### BRIEF 1
In the rows, from the line with "Select the Concept phase step" through the end of the rows, replace "screenshot" with "image" and leave everything else unchanged. Give only those lines.

### QUOTED PASSAGE

Define “close”. I showed this in another thread. It is an example of how “close” can’t be defined. Look at the line between Hiawatha and Salina. That’s 100+ miles away but close enough to be in the same grid. Define what interpolation function would interpolate from the end points, both with higher temps than the end points, and end up with a lower temperature. Do you apply that function everywhere? How do you chose when you have no data to define what is correct?

The normal report would be what an earlier post said, simply say 85% of the earth appears to be at XX C. No fiddling with data, consists of what you have truly measured, and no need to justify funky math.

bdgwx
Reply to  Jim Gorman
August 23, 2021 9:05 pm

The challenge is to estimate the mean temperature of the whole Earth; not 85% of it and certainly not a non-stationary 85% at that. If you can’t provide a mean temperature for the whole Earth then I have no choice but to defer to those that can.

MAL
Reply to  bdgwx
August 23, 2021 9:17 pm

We only have true measurement in about 3% of the earth that all that us humans inhabit. I did a back of envelop estimate of the earth surface humans inhabit I estimated 4% I was wrong we only occupy 3% and somehow what we measure semi-reliably. That 3% of measurement is suppose to show us what happen in the other 96%. What a sad joke, the sadist part is people take said global temperature seriously!

Tim Gorman
Reply to  bdgwx
August 24, 2021 2:07 pm

Why is a GAT a challenge. Can you point to a specific latitude/longitude location where I can go measure the GAT? If not then it is meaningless to me. Tell me what is happening locally (which actually is min temps going up thus raising the average) and I will be very interested. If that is happening because of CO2 then bring it on! I planted much of my garden before Memorial Day here in Kansas and I’m *still* harvesting tomatoes, potatoes, cucumbers, green beans, etc. Longest growing season we’ve had for a long time!

bdgwx
Reply to  Tim Gorman
August 25, 2021 5:40 am

It’s challenging because of known biases like station moves, instrument changes, time of observations changes, etc. and because observations are sparse in some regions. If you are curious about mean temperature in your region then you can download the gridded data and focus your analysis on your region. And to answer your question…no, I cannot point you to specific lat/lon where the GAT can be measured. It doesn’t work like that.

######
### SOURCE MATERIAL

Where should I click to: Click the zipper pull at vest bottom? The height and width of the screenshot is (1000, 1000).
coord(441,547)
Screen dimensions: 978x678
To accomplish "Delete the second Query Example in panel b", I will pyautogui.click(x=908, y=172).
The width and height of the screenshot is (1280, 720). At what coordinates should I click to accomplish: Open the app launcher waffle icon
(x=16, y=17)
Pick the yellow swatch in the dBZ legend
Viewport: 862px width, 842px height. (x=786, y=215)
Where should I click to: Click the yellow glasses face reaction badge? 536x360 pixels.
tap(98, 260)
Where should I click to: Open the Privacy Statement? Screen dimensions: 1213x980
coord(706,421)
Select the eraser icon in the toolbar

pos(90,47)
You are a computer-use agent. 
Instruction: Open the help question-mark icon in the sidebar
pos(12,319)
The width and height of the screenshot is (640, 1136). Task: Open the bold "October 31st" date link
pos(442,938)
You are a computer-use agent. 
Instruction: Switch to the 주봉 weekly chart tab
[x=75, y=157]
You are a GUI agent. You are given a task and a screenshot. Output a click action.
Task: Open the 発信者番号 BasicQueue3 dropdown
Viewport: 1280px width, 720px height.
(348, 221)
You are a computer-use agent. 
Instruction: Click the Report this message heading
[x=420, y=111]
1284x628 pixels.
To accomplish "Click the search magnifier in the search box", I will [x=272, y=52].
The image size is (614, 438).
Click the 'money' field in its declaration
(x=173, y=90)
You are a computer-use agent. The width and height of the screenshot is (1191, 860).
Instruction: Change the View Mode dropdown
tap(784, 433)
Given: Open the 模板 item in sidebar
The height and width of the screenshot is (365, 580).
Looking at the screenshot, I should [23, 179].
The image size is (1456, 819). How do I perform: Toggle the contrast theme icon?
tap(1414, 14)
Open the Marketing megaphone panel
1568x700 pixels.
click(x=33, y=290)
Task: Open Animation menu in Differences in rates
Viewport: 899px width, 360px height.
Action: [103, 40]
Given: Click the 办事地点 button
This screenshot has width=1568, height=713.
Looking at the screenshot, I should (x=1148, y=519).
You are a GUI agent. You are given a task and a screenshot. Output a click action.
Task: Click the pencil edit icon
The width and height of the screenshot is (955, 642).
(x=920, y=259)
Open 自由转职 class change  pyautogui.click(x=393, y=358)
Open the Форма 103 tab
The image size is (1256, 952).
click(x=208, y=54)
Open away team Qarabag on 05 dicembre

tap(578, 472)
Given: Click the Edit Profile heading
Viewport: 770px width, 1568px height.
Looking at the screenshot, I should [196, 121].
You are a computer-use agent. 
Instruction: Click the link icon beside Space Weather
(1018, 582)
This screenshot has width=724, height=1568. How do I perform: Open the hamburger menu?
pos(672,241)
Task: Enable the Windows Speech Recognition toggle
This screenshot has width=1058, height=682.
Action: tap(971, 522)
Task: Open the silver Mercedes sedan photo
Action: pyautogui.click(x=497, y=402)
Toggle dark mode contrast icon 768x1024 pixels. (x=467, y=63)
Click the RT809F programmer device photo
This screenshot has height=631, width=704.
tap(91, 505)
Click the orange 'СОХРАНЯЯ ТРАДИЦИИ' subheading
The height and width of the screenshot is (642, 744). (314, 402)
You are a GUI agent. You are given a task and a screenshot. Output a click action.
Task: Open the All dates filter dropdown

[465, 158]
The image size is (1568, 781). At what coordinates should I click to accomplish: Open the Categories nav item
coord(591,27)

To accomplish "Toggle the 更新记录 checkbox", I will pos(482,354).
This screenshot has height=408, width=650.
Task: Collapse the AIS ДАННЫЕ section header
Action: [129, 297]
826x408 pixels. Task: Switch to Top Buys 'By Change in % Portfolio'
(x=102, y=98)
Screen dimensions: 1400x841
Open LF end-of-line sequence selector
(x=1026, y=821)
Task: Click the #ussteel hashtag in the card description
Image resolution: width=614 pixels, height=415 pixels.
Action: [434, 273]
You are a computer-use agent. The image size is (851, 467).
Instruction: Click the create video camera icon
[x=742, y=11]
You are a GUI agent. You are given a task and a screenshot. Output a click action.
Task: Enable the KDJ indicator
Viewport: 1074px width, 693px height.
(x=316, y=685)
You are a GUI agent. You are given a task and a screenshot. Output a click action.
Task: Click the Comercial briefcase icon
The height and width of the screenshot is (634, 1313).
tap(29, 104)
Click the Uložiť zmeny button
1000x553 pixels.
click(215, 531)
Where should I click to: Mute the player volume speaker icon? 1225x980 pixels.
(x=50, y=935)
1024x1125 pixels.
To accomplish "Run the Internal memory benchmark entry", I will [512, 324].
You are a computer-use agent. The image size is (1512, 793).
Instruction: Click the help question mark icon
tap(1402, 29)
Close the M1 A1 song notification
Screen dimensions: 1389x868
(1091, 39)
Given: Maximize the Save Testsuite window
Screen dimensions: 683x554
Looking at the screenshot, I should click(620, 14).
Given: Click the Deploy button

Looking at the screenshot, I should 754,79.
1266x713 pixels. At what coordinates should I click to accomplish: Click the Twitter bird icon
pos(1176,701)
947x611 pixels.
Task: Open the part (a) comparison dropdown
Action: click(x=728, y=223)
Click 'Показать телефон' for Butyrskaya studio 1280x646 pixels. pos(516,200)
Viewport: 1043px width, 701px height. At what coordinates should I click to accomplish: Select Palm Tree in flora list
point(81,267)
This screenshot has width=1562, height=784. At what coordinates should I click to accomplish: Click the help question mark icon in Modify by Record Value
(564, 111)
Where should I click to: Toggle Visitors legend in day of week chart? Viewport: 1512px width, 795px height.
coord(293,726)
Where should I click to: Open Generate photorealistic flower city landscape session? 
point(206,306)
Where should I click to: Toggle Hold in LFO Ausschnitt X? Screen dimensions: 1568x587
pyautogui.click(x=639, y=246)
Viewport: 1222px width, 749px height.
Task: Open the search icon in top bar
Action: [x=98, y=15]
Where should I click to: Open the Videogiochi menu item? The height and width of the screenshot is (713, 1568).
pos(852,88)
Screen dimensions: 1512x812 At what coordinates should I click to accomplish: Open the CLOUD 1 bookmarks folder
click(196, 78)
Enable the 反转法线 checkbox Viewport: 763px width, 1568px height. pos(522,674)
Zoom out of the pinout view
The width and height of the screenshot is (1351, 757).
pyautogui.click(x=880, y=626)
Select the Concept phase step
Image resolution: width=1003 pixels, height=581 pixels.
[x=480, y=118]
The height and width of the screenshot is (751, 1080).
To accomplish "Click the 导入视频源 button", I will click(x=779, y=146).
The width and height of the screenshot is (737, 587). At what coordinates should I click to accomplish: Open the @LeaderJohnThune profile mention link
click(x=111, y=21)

######

### BRIEF 2
From the thread on global temperature, copy the words from "Why is a GAT" to "a long time!" with nothing changed.

### FULL SOLUTION 1
Select the Concept phase step
Image resolution: width=1003 pixels, height=581 pixels.
[x=480, y=118]
The height and width of the image is (751, 1080).
To accomplish "Click the 导入视频源 button", I will click(x=779, y=146).
The width and height of the image is (737, 587). At what coordinates should I click to accomplish: Open the @LeaderJohnThune profile mention link
click(x=111, y=21)

### FULL SOLUTION 2
Why is a GAT a challenge. Can you point to a specific latitude/longitude location where I can go measure the GAT? If not then it is meaningless to me. Tell me what is happening locally (which actually is min temps going up thus raising the average) and I will be very interested. If that is happening because of CO2 then bring it on! I planted much of my garden before Memorial Day here in Kansas and I’m *still* harvesting tomatoes, potatoes, cucumbers, green beans, etc. Longest growing season we’ve had for a long time!